重圧に打ち勝つ
団体戦重視と言われる大学ゴルフ。個人の力だけでは決して強いチームへと上り詰めることはできない。実力だけでなく、人間性も持ち合わせていなければならないそのチームの主将として指名された長谷川和市(スポ=兵庫・滝川二)。1年時から主力として多くの試合に出場し、4年時には主将としてチームをけん引し、個人戦においても男子で唯一日本学生選手権に出場を決めた。長谷川の早大ゴルフ部での四年間はどんなものだったのだろうか。

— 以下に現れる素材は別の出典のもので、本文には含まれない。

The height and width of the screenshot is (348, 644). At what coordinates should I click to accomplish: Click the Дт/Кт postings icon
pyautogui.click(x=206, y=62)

両親の影響で小3からゴルフを始めてから、レッスンスクールや中学・高校の部活動でのプレーを経て、数多くある大学から早大ゴルフ部を選んだ長谷川。入部当初から期待のルーキーとしてチームを引っ張っていた。1年時は怖いもの知らずで、気負うこともなく試合に出場しプレーすることができたという。3年時の秋には、初めて団体戦での全国大会、信夫杯争奪日本学生対抗戦に出場した。長谷川が四年間で最も嬉しかったと語る出来事である。日本中の高いレベルを持つ大学が集まり、今までに経験したことのない緊張感を感じながらも、心から楽しむことができたと振り返った。
堅実なプレーでこの一年チームを引っ張った
自分の長所として「ビッグスコアは出なくても堅実にいくスタイル」を挙げる長谷川。自分の持ち味を大いに生かし、技術面でも精神面でもチームを支えてきた。しかし学年が上がるにつれて、長谷川の両肩にかかるプレッシャーは増していった。これまで様々な立場を経験してきた長谷川であっても、主将として出場した昨年の関東大学秋季Bブロック対抗戦(秋季リーグ戦)は今までに味わったことのないものだったという。同時に、四年間で最も悔しさが残る出来事として、昨年の秋季リーグ戦におけるCブロック降格を挙げている。精神的に大きな負担がかかるスポーツであるゴルフ。野球やテニスなど、ボールが自分の方に向かってくる他のスポーツとは違い、止まっているボールに対して自分から動き出さなければならない。外してはいけないというプレッシャーの中で、いかに思い切ってやるかが自分の中に課題としてあったという。「もっと後先考えずにやりたかった。経験を積めば積むほど怖い」と語る一方で、「緊張していることに対して逃げようとするから、余計緊張する。開き直ることを意識していた」とも語る姿からは、チームを一年間率いてきた主将としての貫禄が垣間見られた。
早大ゴルフ部で過ごした四年間で、技術だけでなく多くのものを得たという長谷川。それはこれからの人生においてプラスになることばかりであろう。残された後輩たちに対しては、「背負いすぎることなく。これ以上、下に落ちることはないとポジティブに考えて欲しい」「常に感謝の気持ちを持ってやれば、運は引き寄せられる」とエールを送った。その姿は、全力でやりきった末の次の道を見据えているようであった。卒部をもって競技人生に一度ピリオドを打つことにはなるが、早大ゴルフ部で得た経験を糧に長谷川はこれからも歩み続ける。